Derzeit sei Nahrungsmittelhilfe vor allem im Norden und in der Mitte des Gazastreifens möglich, während der Süden für viele Hilfsorganisationen seit dem militärischen Vorstoß Israels auf Rafah im Vorjahr nicht mehr zugänglich ist. Die Bedingungen sind jedoch auch im Norden komplex, rund 80 Prozent gelten dort als Evakuierungszonen, darunter auch das Gebiet, in dem sich die katholische Pfarre von Gaza-Stadt befindet, in der weiterhin rund 400 Menschen Zuflucht suchen.

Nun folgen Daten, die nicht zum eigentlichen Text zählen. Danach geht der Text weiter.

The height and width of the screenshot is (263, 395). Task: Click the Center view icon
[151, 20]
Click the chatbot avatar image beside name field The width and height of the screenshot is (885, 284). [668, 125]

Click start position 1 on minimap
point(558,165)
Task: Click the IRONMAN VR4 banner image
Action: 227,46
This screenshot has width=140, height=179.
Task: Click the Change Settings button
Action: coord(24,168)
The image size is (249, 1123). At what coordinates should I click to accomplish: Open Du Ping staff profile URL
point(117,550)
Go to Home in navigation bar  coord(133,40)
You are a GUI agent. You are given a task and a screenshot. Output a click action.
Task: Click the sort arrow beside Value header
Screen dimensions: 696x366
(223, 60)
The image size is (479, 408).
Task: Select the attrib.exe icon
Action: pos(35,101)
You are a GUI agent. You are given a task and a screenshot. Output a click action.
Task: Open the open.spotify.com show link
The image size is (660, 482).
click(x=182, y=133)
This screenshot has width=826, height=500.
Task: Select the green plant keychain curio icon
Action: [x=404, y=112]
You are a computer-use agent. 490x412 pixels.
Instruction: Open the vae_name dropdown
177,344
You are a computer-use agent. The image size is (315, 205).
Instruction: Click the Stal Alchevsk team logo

Helfer brauchen selbst Hilfe
Auch alle Mitarbeitenden des Caritas-Partner-Hilfswerks - es hat mehrere Hundert Beschäftigte - sind von der Notsituation betroffen, so die Informantin. "Obwohl sie einen Gehalt bekommen und dadurch bessergestellt sind als andere, haben auch sie zu wenig Nahrung und haben seit Kriegsbeginn Körpergewicht verloren, oft 20 oder 30 Kilogramm. Alle sparen an ihrer Mahlzeit, um das Überleben der eigenen Kinder zu sichern." Somit seien die Helfer auch selbst Empfänger der Hilfe, "denn jeder in Gaza zählt zur vulnerablen Gruppe".

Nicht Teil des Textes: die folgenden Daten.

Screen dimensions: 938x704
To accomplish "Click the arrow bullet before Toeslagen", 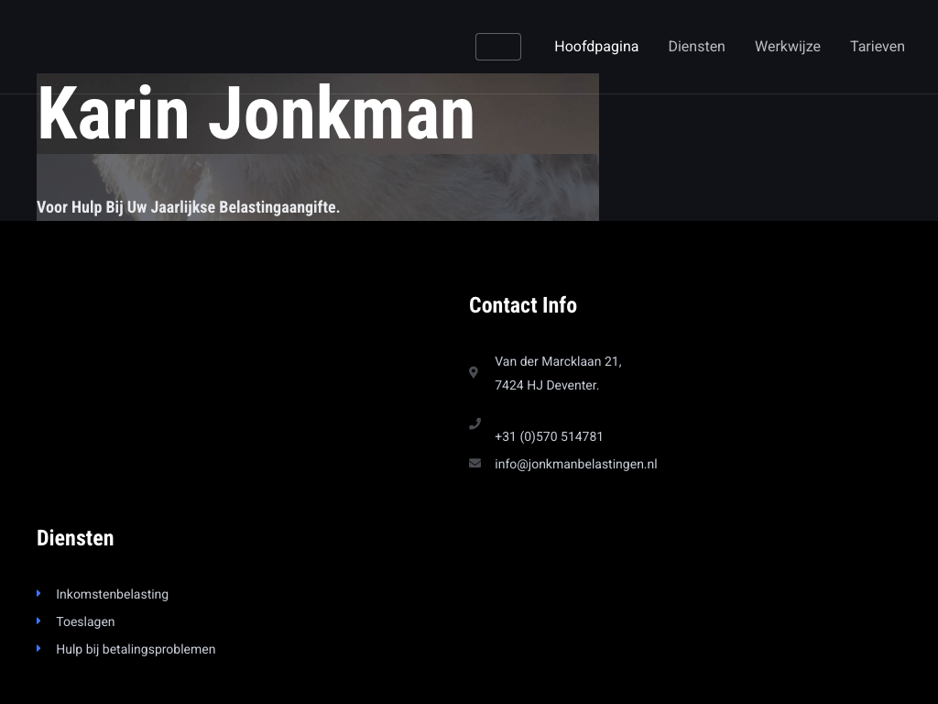I will tap(38, 622).
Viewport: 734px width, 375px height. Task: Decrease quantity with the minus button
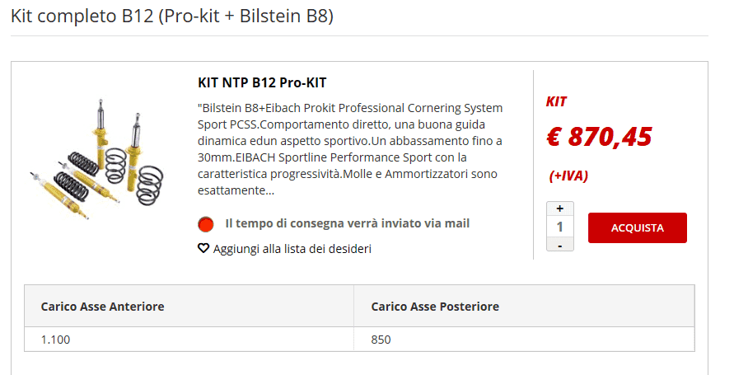pos(560,245)
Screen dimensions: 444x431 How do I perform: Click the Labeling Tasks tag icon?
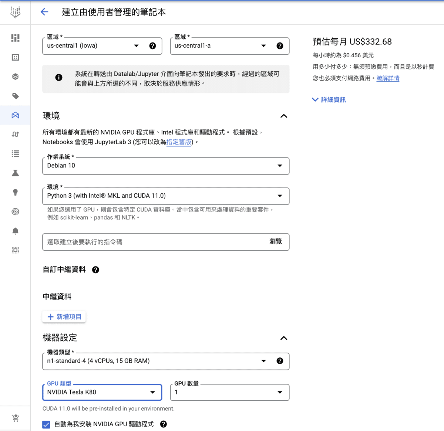15,96
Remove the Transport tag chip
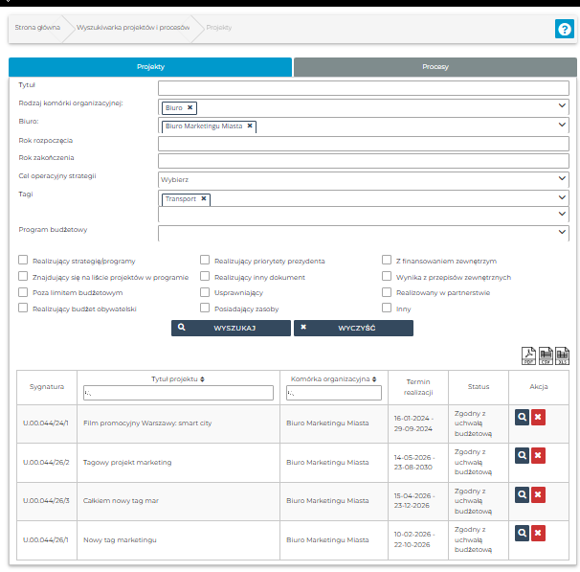This screenshot has width=580, height=572. click(x=204, y=199)
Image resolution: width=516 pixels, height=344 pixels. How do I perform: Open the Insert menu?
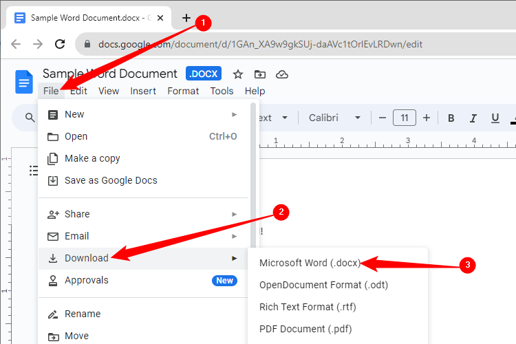143,91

Normal sei es im Gazastreifen auch, ständig den Wohnsitz wechseln zu müssen. "Etliche aus unserer Belegschaft wurden mit ihrer Familie schon zehnmal und öfter vertrieben, eine Mitarbeiterin sogar 16 Mal. Sie wohnen wie die meisten Menschen nicht in Häusern, sondern in Zelten oder sonstigen vorübergehenden Unterkünften." Grund sei der Kriegsverlauf mit den Zerstörungen und mit nur wenigen Stunden Vorlaufzeit von der israelischen Armee angeordneten Evakuierungen. Als Folge müssen auch Hilfszentren regelmäßig verlegt werden.
Gefährliches Hilfesuchen
Sicher sei derzeit niemand in Gaza, so die Caritas-Projektpartnerin. Die größte Gefahr aus Sicht der Bevölkerung sei derzeit, in den Süden des umkämpften Gebietes vertrieben zu werden, "denn dort gibt es keinerlei Infrastruktur". Gefährlich sei es jedoch auch, in der Kriegsumgebung weite Strecken gehen zu müssen, wenngleich der Gazastreifen nicht groß sei. "Wichtig ist es, den Leuten dort Unterstützung zu bieten, wo sie sich gerade aufhalten", unterstrich die Expertin.

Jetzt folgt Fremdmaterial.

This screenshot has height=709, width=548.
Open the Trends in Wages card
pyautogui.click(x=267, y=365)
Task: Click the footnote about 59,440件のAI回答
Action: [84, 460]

Dramatisch ist außer der Ernährungslage auch die Versorgung im Gesundheitsbereich. Kinder leiden unter Mangelernährung, Durchfallerkrankungen und Hautinfektionen, die von vielen benötigte therapeutische Spezialnahrung ist kaum noch vorhanden. Auch sauberes Wasser ist extrem knapp. Seitens der Caritas-Partner wird versucht, mit mobilen Toiletten, Wassertrucks und Entsalzungsanlagen gegenzusteuern, doch der Treibstoffmangel schränkt die Funktionstüchtigkeit dieser Systeme erheblich ein. "Ohne verlässlichen Zugang zu Wasser, Strom und medizinischer Versorgung droht sich die gesundheitliche Katastrophe weiter zu verschärfen. Die am meisten Leidtragenden sind Kinder, alte Menschen und Menschen mit Behinderungen", so die Expertin.